__Provided entries__:
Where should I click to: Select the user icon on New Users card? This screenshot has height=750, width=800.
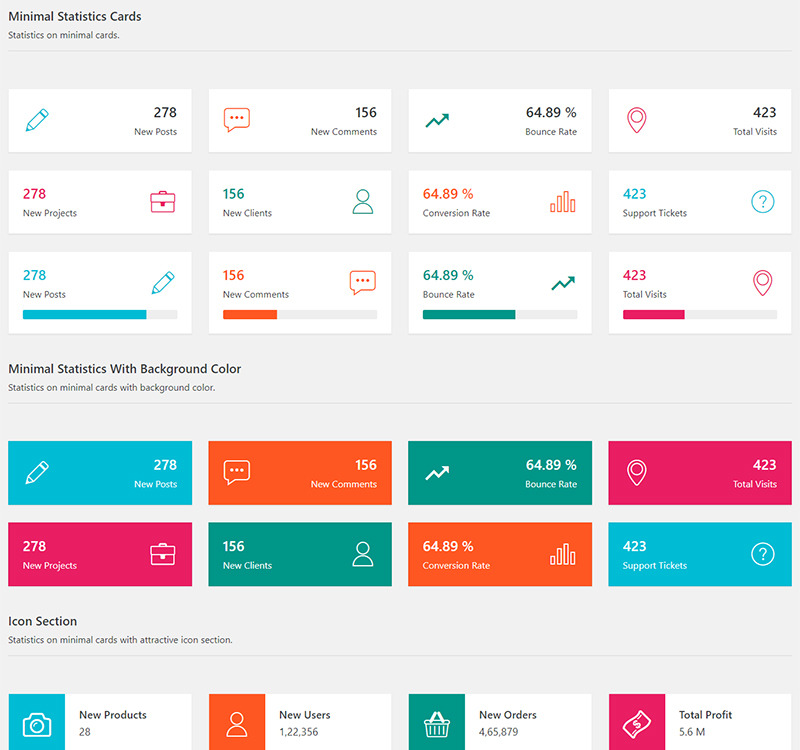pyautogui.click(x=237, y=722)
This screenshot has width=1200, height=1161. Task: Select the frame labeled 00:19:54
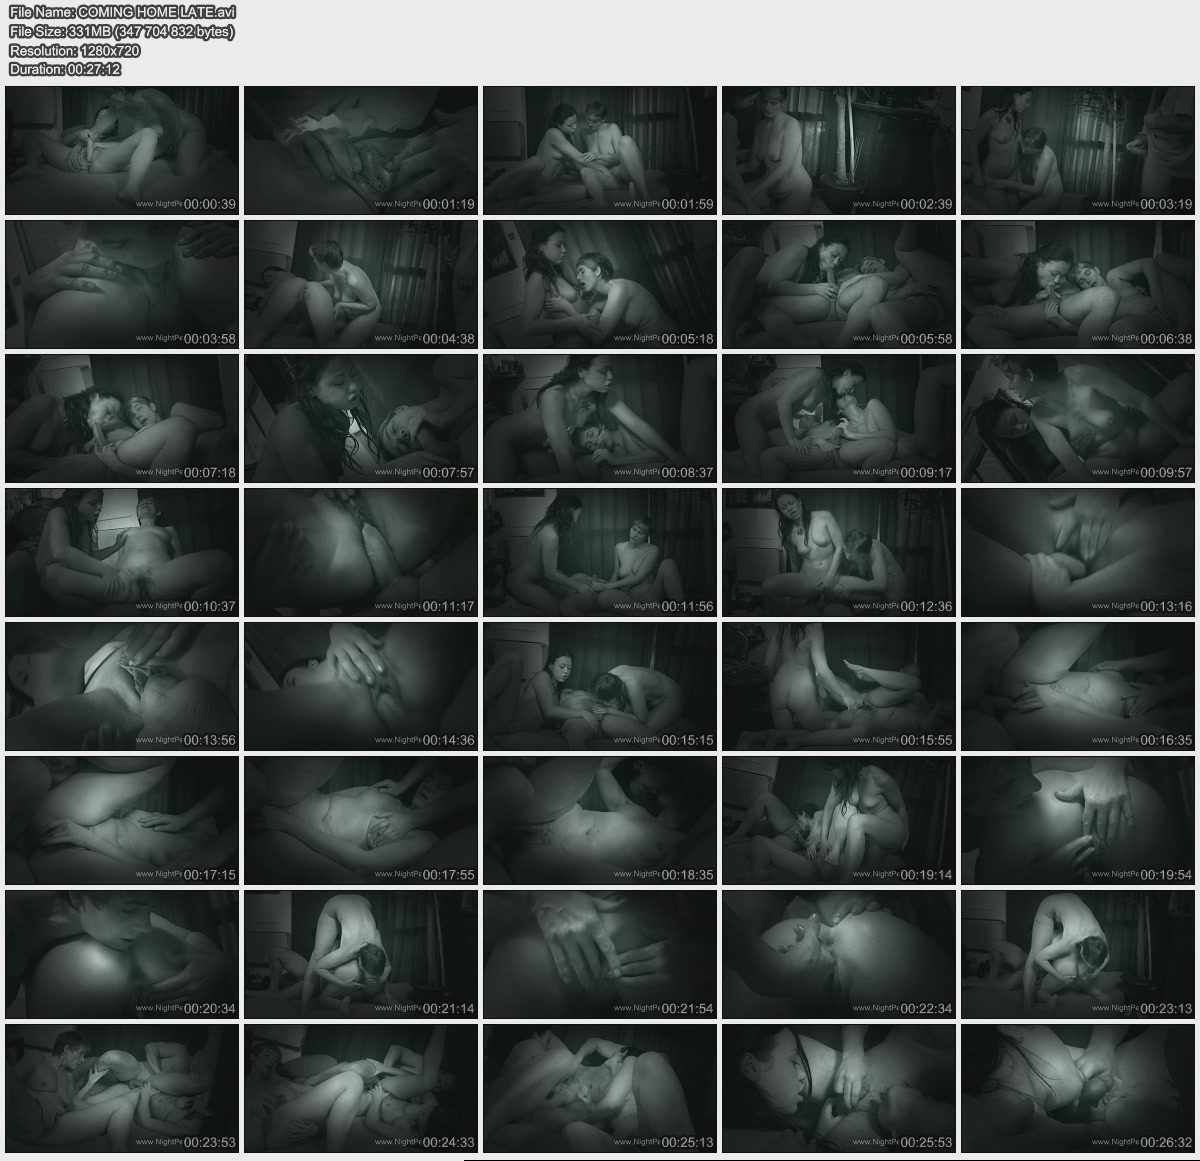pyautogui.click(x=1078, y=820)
---
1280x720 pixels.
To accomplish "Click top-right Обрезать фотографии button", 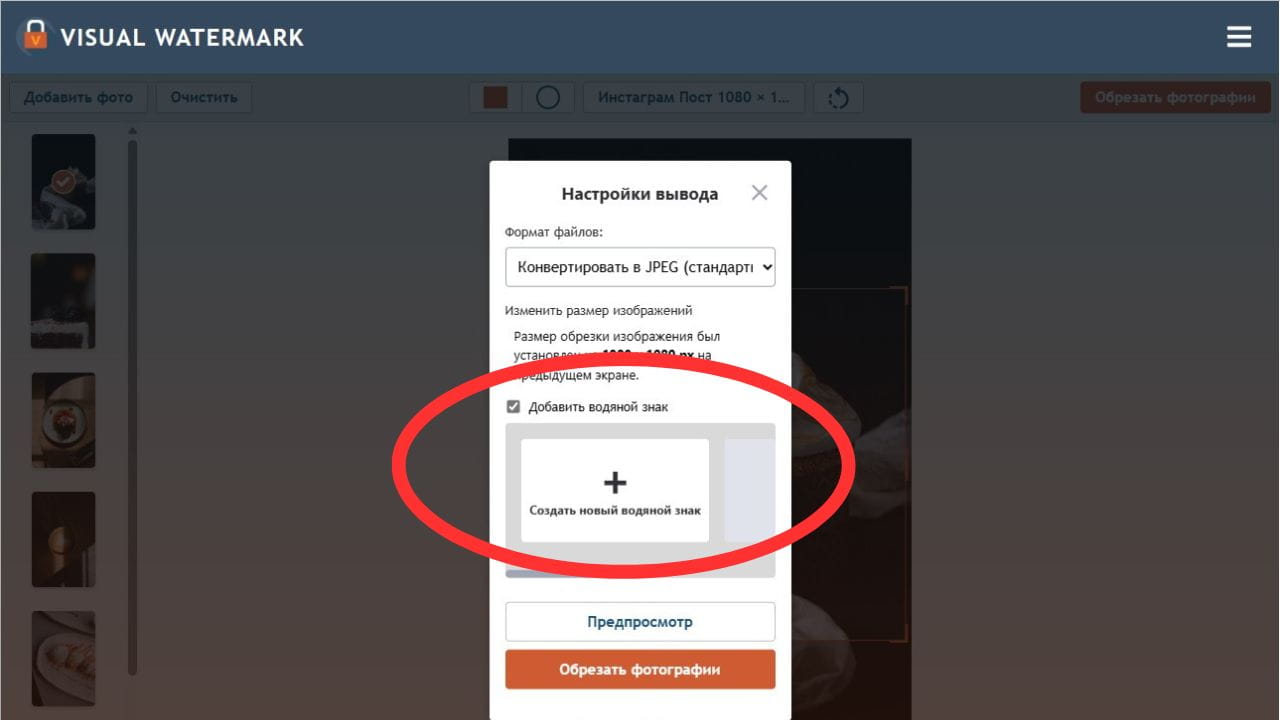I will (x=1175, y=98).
--
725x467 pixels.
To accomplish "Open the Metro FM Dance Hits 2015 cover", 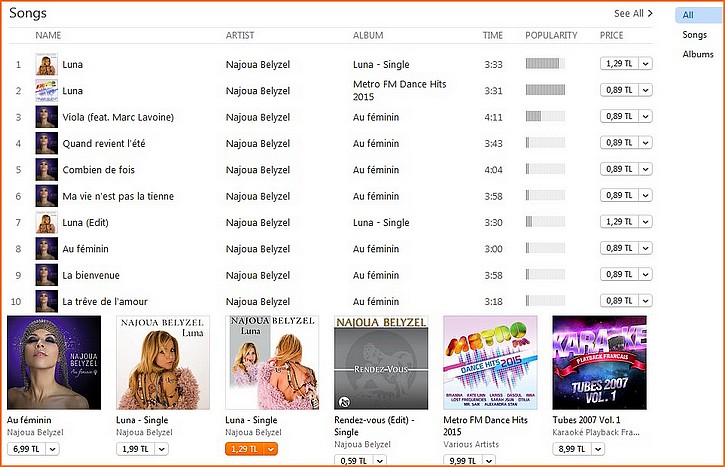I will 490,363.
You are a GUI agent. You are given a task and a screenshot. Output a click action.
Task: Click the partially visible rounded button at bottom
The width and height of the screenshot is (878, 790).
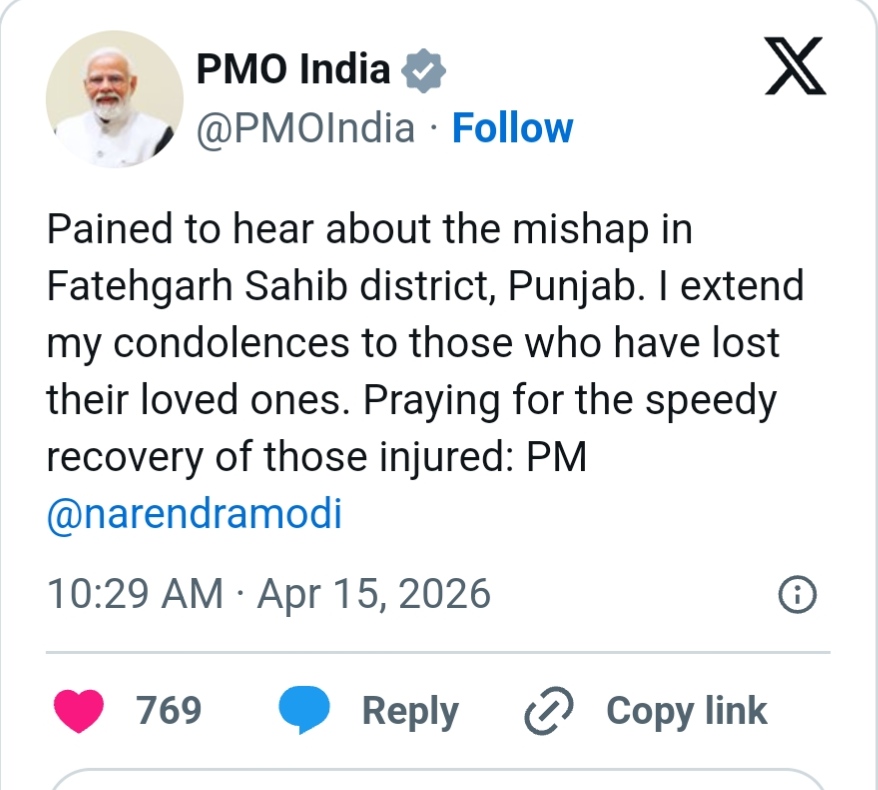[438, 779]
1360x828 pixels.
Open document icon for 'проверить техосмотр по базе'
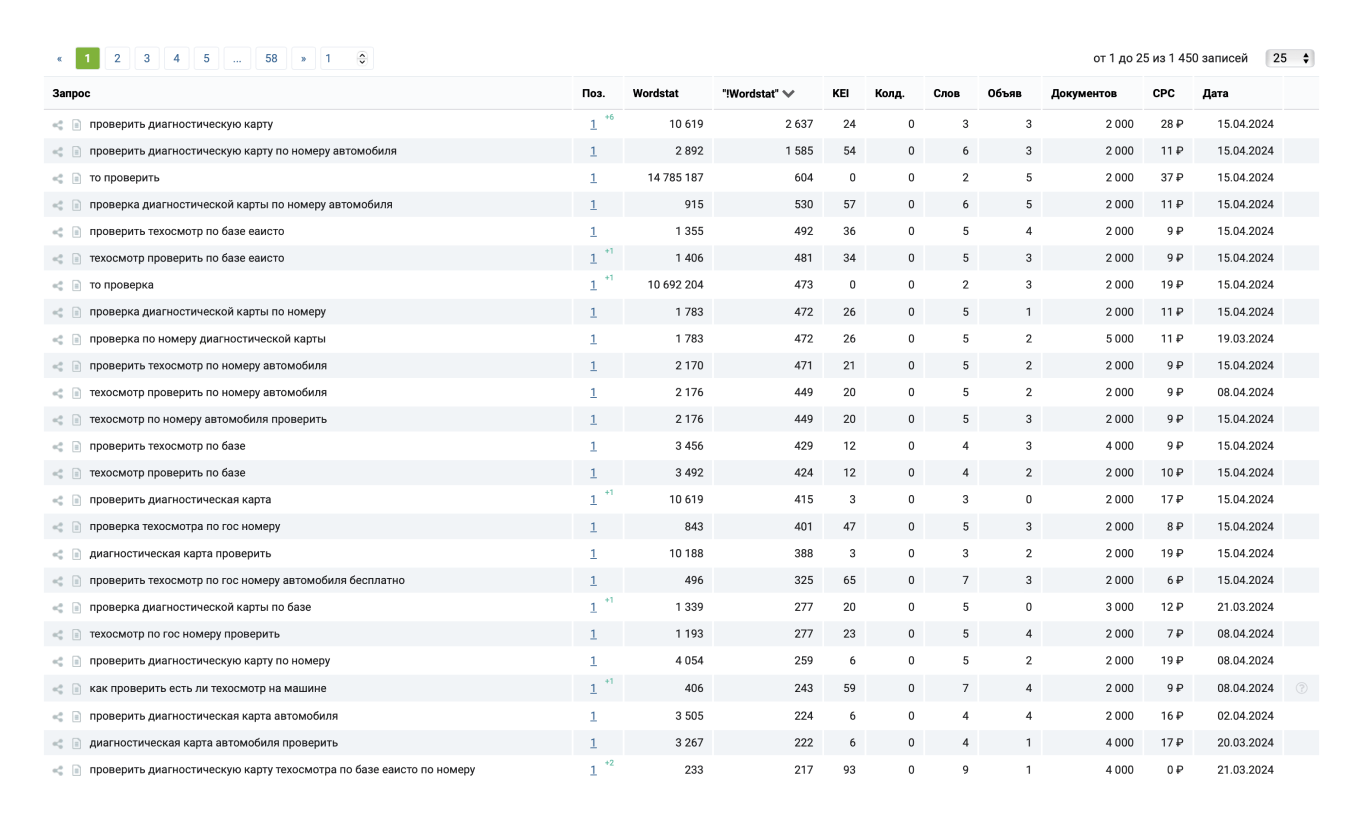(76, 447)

__Aim of the task__:
Each line of the listing that includes the word "pixels" should be copied out.

__Reply__:
1280x720 pixels.
725x467 pixels.
1360x828 pixels.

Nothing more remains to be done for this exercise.